Test: Was kann die neue Ducati Monster?

Umbruch und Neustart nach 28 Dienstjahren: Die italienische Diva pfeift auf Traditionen und nimmt das Leben ab sofort auf die leichte Schulter

Der Aufschrei der Gralshüter war groß, als Ducati im vergangenen Dezember die neue Monster aus dem Zylinder zauberte. Hatte man schon vor einigen Jahren den luftgekühlten Motor in Pension geschickt, so war diesmal der stählerne Gitterrohrrahmen an der Reihe.
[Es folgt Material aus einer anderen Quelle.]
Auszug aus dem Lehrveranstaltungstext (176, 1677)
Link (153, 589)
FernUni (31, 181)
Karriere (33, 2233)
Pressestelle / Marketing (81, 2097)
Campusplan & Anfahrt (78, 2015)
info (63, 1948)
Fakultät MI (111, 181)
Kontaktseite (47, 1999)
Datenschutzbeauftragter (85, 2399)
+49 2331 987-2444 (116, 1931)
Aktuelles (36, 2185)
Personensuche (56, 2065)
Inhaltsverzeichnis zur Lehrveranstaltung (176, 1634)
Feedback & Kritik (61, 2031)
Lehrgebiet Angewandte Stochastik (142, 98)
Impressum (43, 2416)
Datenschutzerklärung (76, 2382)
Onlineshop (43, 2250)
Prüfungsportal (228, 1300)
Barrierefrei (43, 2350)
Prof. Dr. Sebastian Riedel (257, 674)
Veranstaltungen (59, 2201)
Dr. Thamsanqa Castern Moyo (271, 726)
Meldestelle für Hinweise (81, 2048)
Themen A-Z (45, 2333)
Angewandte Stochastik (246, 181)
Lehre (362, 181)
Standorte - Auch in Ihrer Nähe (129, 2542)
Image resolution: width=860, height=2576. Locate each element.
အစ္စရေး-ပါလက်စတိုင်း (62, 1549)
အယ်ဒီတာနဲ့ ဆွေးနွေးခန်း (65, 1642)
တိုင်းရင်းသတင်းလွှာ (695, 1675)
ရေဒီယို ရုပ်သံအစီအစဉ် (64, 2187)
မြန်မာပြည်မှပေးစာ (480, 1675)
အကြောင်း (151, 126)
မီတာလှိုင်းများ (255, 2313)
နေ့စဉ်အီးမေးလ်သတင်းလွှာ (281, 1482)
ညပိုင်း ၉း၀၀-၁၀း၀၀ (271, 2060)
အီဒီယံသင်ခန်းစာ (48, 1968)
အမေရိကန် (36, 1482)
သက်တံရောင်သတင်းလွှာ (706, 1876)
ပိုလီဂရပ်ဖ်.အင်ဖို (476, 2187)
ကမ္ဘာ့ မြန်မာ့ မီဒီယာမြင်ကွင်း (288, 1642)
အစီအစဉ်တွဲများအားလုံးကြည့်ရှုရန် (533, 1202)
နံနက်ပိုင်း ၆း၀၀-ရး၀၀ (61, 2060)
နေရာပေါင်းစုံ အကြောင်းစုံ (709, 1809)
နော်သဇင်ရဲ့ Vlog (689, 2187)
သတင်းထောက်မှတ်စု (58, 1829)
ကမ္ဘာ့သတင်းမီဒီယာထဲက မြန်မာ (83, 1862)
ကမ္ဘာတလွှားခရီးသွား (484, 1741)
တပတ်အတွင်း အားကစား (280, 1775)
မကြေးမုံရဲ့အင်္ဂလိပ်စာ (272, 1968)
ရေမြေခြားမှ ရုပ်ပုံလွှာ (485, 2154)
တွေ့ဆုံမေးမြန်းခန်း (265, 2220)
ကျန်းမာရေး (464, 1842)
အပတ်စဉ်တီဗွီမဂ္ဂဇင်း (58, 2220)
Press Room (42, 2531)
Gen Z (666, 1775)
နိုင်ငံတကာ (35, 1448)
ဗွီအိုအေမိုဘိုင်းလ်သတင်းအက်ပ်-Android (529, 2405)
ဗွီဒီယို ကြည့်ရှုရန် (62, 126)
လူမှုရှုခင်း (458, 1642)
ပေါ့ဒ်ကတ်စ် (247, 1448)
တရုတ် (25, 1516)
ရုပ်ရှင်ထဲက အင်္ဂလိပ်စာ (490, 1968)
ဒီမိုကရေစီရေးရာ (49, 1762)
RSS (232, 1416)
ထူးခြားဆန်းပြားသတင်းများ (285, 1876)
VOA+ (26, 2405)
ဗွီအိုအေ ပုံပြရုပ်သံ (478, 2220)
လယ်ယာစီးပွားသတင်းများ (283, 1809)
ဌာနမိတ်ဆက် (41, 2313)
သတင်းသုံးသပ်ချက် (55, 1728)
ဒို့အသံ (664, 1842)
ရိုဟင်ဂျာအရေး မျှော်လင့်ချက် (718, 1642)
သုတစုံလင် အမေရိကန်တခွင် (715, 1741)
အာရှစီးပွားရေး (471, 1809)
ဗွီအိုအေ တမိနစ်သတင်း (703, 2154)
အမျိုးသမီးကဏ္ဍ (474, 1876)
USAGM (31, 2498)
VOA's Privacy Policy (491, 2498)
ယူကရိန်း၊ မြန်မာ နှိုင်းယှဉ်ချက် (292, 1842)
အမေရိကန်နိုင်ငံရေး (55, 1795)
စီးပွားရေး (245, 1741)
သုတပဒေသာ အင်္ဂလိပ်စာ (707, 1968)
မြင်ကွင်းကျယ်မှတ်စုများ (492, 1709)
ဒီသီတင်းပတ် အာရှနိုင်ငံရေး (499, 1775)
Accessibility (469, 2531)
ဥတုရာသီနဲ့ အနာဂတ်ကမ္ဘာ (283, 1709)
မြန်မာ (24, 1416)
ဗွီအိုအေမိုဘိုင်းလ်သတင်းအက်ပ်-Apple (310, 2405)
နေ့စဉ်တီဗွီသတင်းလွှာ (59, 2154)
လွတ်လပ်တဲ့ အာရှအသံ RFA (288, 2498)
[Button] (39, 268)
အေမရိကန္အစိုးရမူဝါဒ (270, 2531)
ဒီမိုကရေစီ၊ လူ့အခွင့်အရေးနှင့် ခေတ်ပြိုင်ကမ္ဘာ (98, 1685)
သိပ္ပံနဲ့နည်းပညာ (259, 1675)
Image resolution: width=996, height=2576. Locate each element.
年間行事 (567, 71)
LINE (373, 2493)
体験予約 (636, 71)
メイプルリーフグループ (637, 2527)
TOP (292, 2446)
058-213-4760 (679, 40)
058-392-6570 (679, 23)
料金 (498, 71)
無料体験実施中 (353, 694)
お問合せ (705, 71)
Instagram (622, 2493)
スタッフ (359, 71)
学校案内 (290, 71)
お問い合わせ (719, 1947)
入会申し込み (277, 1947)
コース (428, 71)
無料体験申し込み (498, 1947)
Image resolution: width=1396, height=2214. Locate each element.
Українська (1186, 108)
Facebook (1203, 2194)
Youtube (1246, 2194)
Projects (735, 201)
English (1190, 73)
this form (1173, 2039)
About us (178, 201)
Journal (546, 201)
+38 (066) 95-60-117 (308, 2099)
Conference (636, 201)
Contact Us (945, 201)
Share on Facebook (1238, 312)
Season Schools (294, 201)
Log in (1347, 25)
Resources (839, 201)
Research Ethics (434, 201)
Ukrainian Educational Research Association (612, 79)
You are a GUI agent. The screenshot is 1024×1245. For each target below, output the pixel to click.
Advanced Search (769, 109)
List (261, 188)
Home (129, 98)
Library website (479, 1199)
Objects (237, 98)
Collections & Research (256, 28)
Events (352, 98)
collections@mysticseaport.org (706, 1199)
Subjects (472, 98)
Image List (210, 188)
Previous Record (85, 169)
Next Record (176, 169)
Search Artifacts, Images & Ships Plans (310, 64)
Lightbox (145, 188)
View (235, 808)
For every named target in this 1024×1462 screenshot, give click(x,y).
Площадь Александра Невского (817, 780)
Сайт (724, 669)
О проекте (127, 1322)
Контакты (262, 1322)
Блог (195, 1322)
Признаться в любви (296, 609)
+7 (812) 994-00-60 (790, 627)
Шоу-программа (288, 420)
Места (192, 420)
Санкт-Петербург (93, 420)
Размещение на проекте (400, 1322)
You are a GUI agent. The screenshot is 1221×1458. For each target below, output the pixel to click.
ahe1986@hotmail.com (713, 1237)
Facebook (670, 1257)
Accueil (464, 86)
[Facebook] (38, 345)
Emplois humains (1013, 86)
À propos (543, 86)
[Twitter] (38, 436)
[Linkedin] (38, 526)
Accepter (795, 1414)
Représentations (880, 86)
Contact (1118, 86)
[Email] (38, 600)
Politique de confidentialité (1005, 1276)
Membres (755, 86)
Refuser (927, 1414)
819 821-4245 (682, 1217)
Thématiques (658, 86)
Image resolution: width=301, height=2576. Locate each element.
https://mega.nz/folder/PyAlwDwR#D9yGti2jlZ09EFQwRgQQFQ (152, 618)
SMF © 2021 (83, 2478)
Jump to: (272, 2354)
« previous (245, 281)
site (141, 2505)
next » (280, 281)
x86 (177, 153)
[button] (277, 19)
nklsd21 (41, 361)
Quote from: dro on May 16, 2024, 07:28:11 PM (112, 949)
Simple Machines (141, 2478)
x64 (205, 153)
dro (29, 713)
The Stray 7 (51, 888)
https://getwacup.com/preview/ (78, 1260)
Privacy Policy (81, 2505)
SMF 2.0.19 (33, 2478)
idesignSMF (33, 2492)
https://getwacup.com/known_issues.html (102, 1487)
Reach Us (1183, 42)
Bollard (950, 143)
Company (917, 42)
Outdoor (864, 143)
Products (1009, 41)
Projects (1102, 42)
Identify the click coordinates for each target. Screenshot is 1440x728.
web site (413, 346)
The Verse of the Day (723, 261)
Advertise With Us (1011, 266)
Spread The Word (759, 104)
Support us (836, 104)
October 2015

Und so sucht man mittlerweile hart nach Merkmalen, die an den Jahrhundertwurf von Miguel Galluzzi aus 1993 erinnern. Der Katzenbuckel-Tank? Der Rundscheinwerfer, heute mit LED-Technologie?

Die Frage drängt sich natürlich auf: Warum muss eine Monster sich ewig treu bleiben? Es mag einfach die Bürde des Namens sein. So wie Volkswagen seinerzeit vom Käfer zum Golf gewechselt ist, hätte ein neuer Name das Naked Bike wohl von der Last seiner Herkunft befreit und klarer signalisiert, dass hier ein Neubeginn stattfindet.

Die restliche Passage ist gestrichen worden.